I think I know where I will be when I’m not in a show.

Look at these people. Look closely. Yes, they are chewing on my business cards. This is the future (the very near, in just over a month future) of Fringe marketing.

I can’t wait.

June 3, 2012

Sunday Roundup – June 3

It’s June. JUNE!

I’ll Take Director Fury’s Advice – when technology fails you, do not fail yourself.

Scriptease and Edward Bond and Artists – in which National Theatre of the World continues to be amazing, and an opportunity for my performer-director friends

Rainy Day Post – just that.

Pleased to let you know I’ll be working with Shannon Litzenberger on her new dance piece HOMEbody as well as with  Bound To Create on their Fringe production  of Dirty Butterfly.

The Edward Bond Festival is coming up soon! June 12 -20 all over Toronto – check their website for information!

Proud is still going strong, we’ve got an amazing team assembled so far and we’ll be announcing casting in the next couple of weeks.

And speaking of Fringe you MUST go check out their new website! Clean, organized and oh-so searchable, it is a Virgo dream come true. I’m going to choose my shows this afternoon – it’s coming up!

Couple more additions to the Summer Reading post as well.

Happy Sunday!

June 1, 2012

Rainy Day Post

It’s finally raining! My garden will be pleased.

The other night I was trying to figure out how to make an excel column “sticky” so it wouldn’t move when I scrolled down the page. I asked my Facebook friends – it’s called “freeze panes” and it’s under View in Microsoft Excel 2010.
I’m not really a fan of the new Microsoft layout. I can’t seem to – FIND – things.

While I was looking for freeze panes info (and how to convert table to text) I also found this article which I thought was funny and true – for everyone admin-ing in the rain today – 10 Things I can never find in Word 2007.

In social media news, an article from a colleague – Facebook Finally Lets Page Admins Schedule Posts, Have Different Roles. I tried it – it works. There’s a little set up involved (but when isn’t there in life?) but it does work.

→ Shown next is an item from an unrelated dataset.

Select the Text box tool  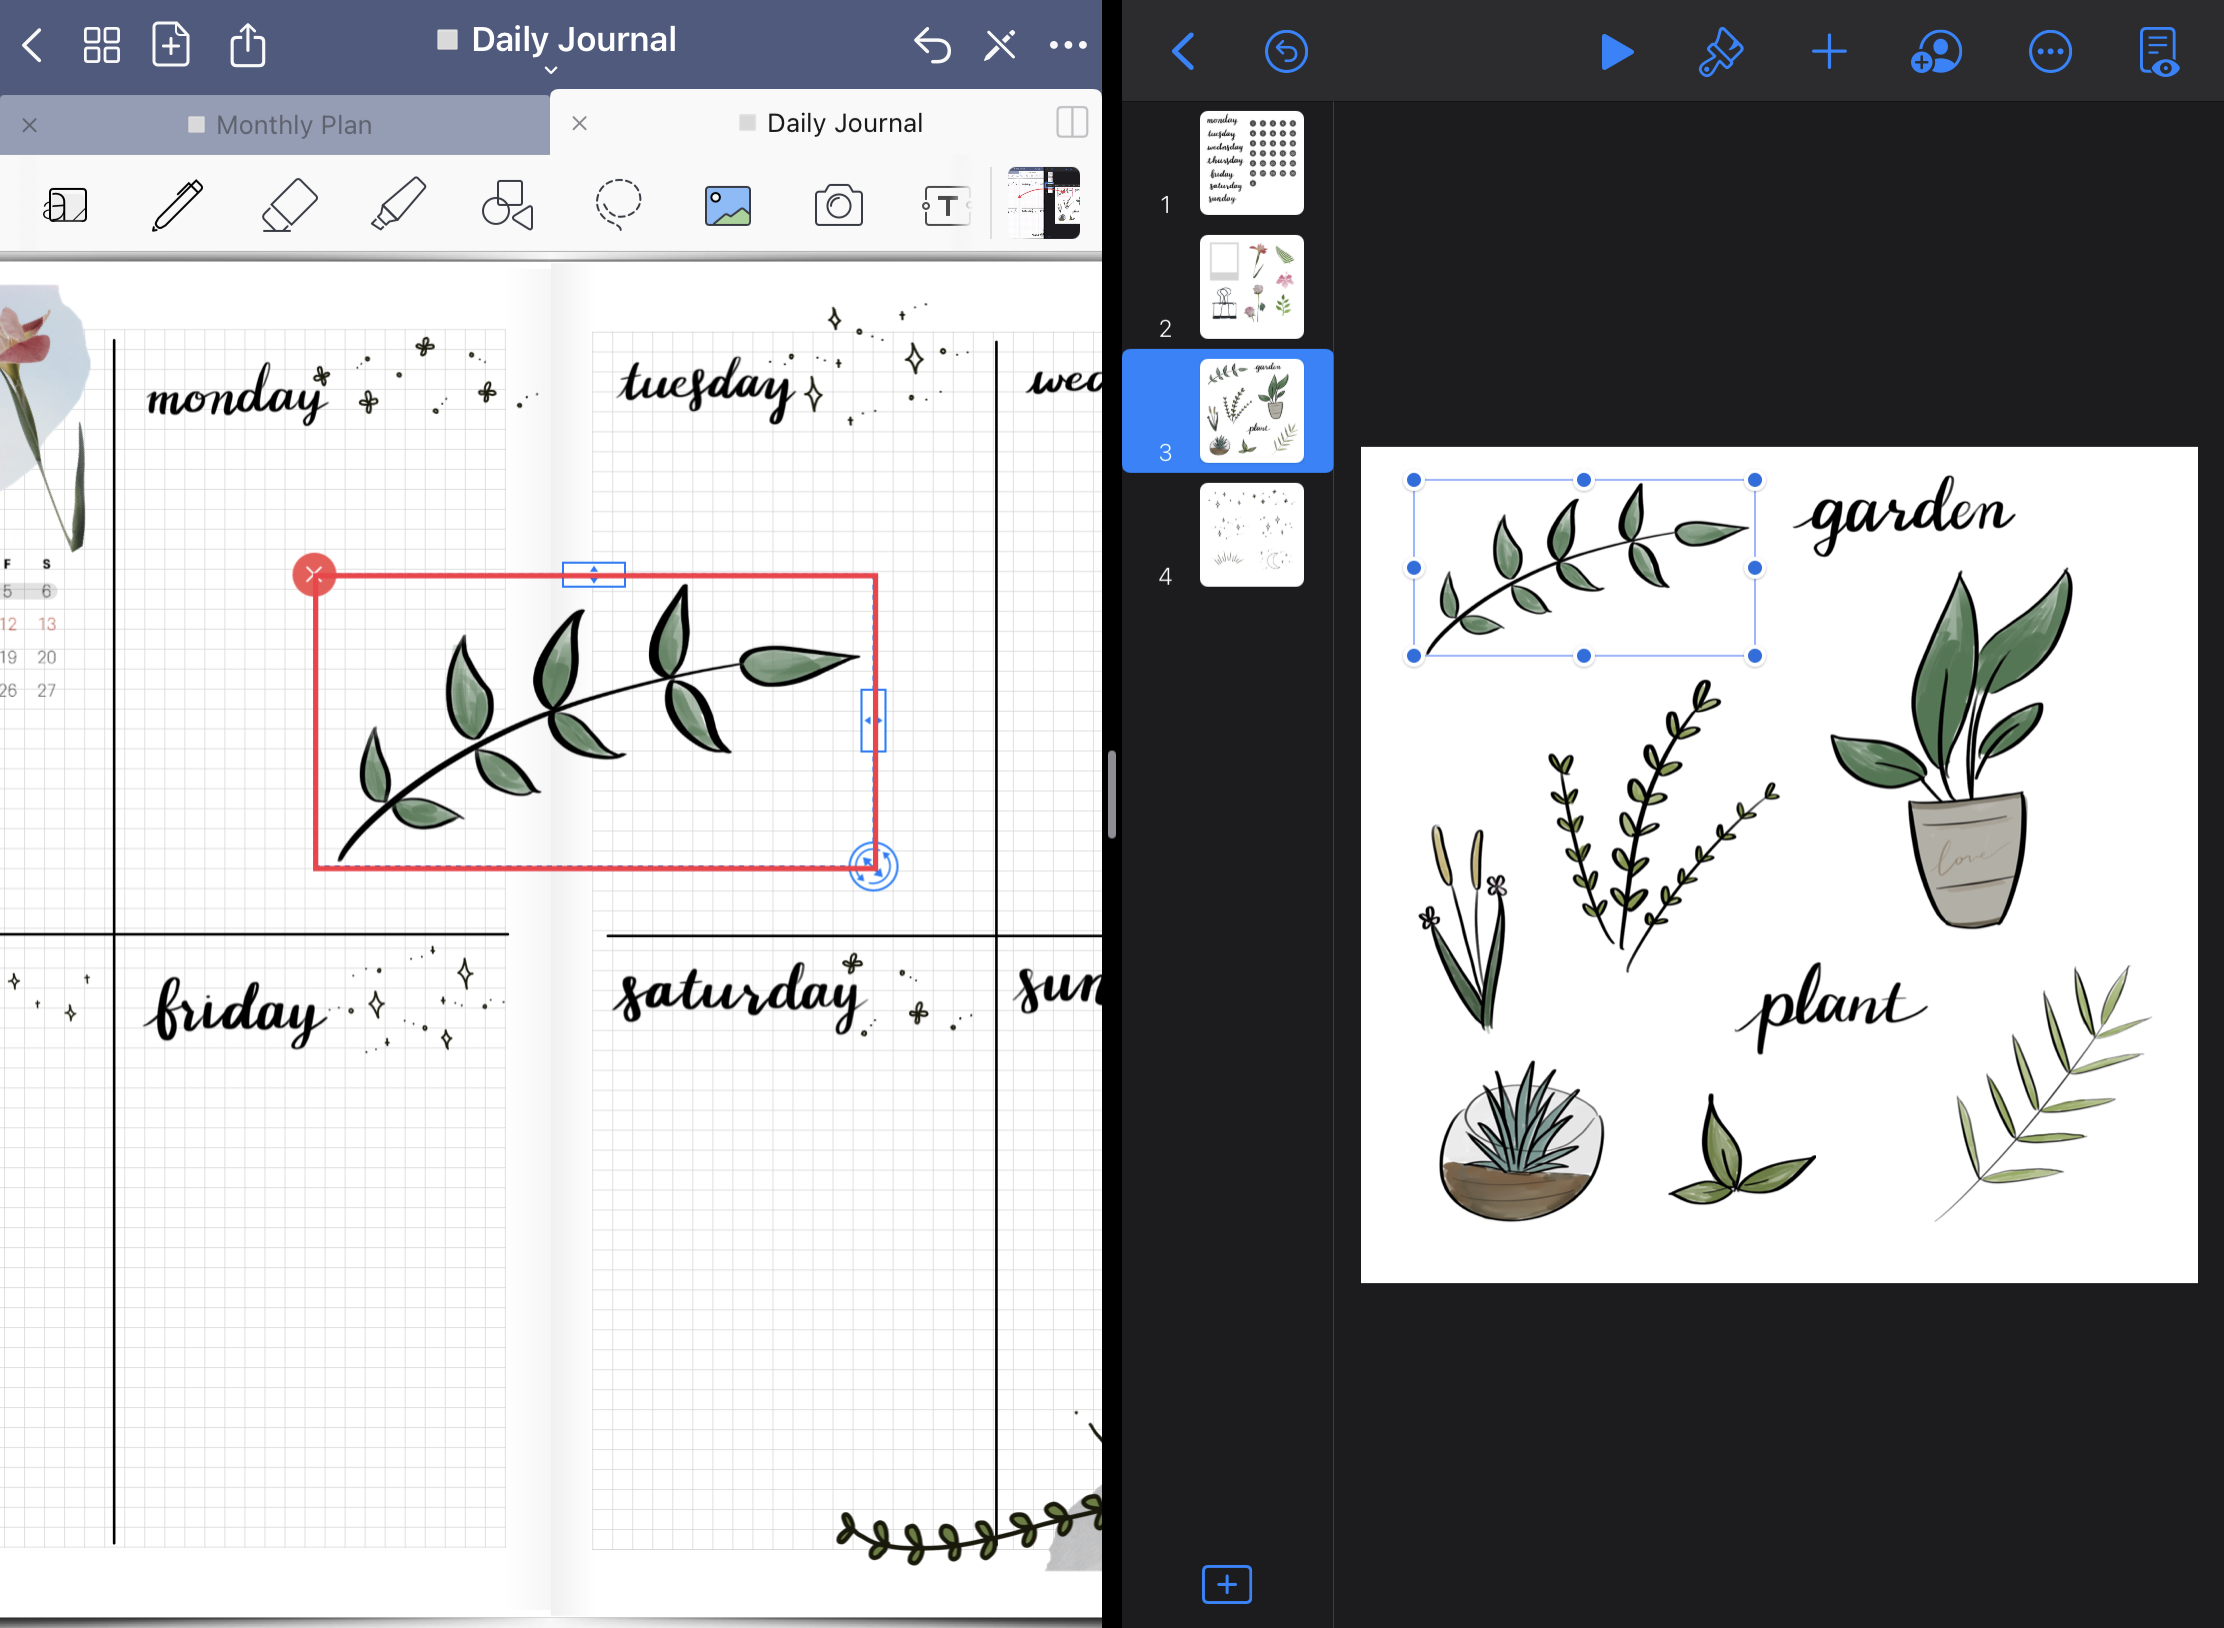pos(945,206)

This is NOT to say you’re going to schedule all your posts and then just LEAVE. You’re not going to do that because what if a post gets a response that requires a response? What if the post  – doesn’t? What if the post screws up? Remember Director Fury’s Advice – be the person behind the tech, not just the tech.

Finally – I’ve mentioned I’m working with Sheep No Wool Theatre Company – they’re putting on the Edward Bond Festival in less than two weeks. Great interview here from The Way I See It theatre blog – have a read!

Happy Friday – oh – if you’re looking for something to do this weekend, catch Stockholm at the Tarragon Extra Space before it closes. Some really nice stuff on that stage.